In both the severe disability and vegetative state cohorts, the group with prognostic doubts was most likely to choose life-sustaining therapy — 31.1% and 17.5%, respectively.

“The finding that significant proportions of participants in both versions of the survey were concerned about the medical team’s prognostic accuracy is consistent with the literature that many ICU families consider numerous sources outside of clinician opinion in formulating personal impressions of prognosis,” the authors pointed out.

“How best to address surrogates’ doubt regarding clinicians’ prognostic estimates is a complicated problem in neurology, but it is possible that providing a range of best and worst possible outcomes in such discussions may help take the focus of the surrogate off of a concern regarding the clinician’s ability to predict an exact future and direct the surrogate toward working through other important concerns,” they added.

“This work takes an important step forward toward creating a framework in which to view surrogate decision making,” observed Nicole Gonzales, MD, of McGovern Medical School in Houston, Texas and Alexandra Reynolds, MD, of Mount Sinai Hospital in New York City, in an accompanying editorial.

“In all disease processes, identification of patterns or categories helps us to develop targeted treatment,” Gonzales and Reynolds wrote. “The efforts in this study represent an evidence-based approach to end-of-life by obtaining information from a representative U.S. population.”

Though the patterns identified here may not turn out to be the ones that matter, “we won’t know until we start looking,” they added. “Hwang et al. have provided a reference point. We have the awesome privilege of guiding our patients and families through the dying process. It’s time to apply as much scientific rigor to dying as we do to preventing and treating disease.”

Limitations include the lack of real-world data: an online survey does not fully simulate the experience of making these kinds of decision in a limited amount of time. However, more than a third of survey participants (36.9%) indicated that they had made similar decisions at some point in the past.

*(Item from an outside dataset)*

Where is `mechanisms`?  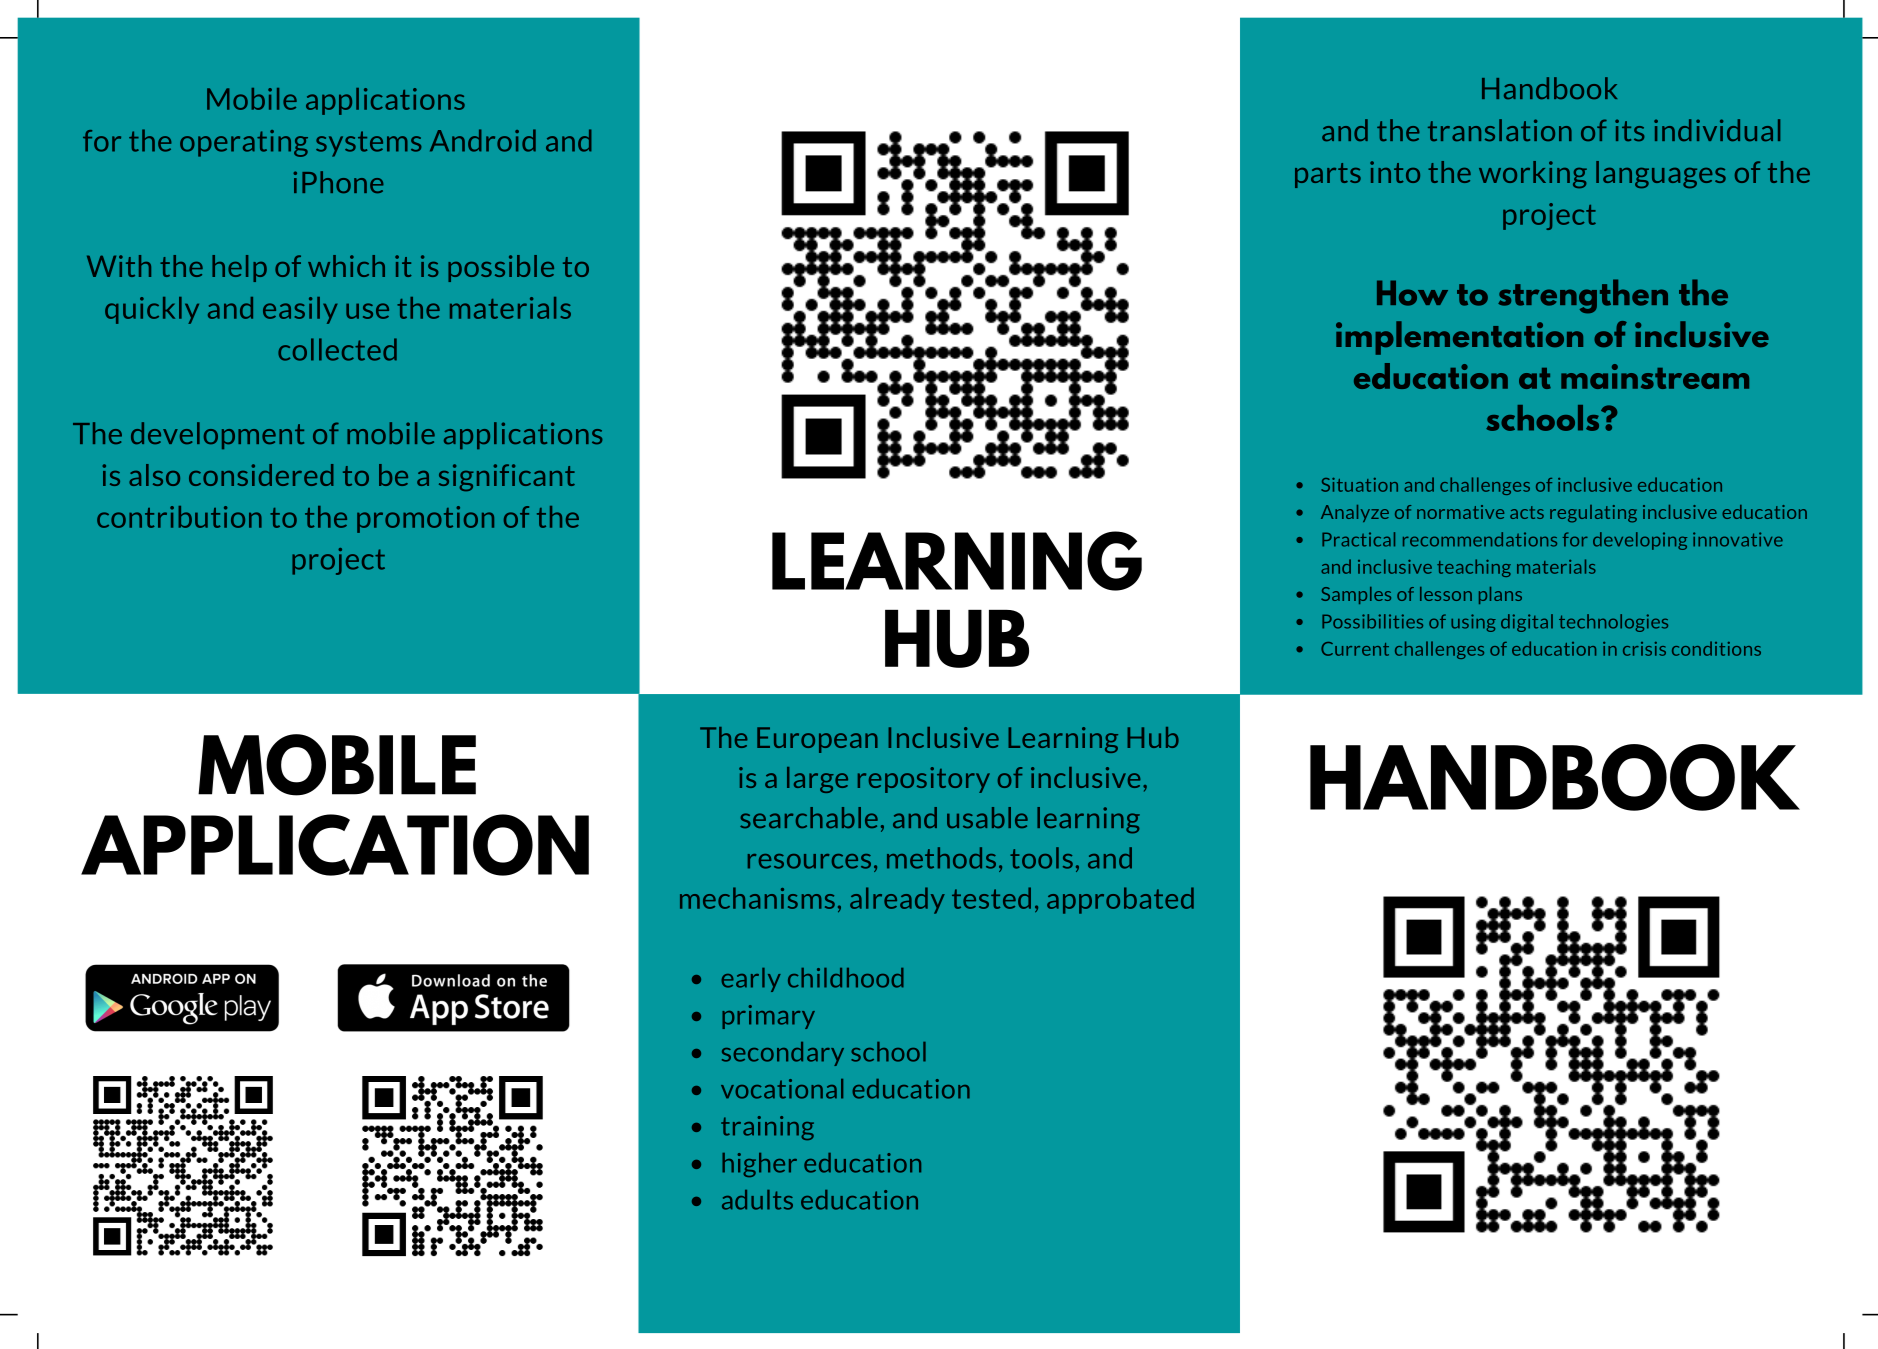 mechanisms is located at coordinates (757, 898).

  1. Patterns of surrogate decision-making for a hypothetical patient with severe acute brain injury suggested four different groups of decision-makers if the prognosis was severe disability, and five groups if the prognosis was vegetative state.

  2. All surrogate decision makers were concerned with respecting patient wishes and minimizing suffering, but depending on the circumstance, certain groups highly prioritized other factors including family consensus, prognostic accuracy, paying for long-term care, and religious beliefs.

Paul Smyth, MD, Contributing Writer, BreakingMED™

This study was funded by an American Brain Foundation Practice Research Training Fellowship, a Neurocritical Care Society Research Training Fellowship Grant, and a philanthropic grant from the Apple Pickers Foundation in Westerly, RI. Research was also supported by the Rheumatology Research Foundation Innovative Research Grant program and the National Institute of Arthritis and Musculoskeletal and Skin Diseases, as well as the National Heart, Lung, and Blood Institute.

The researchers reported no disclosures. The editorialists reported no disclosures.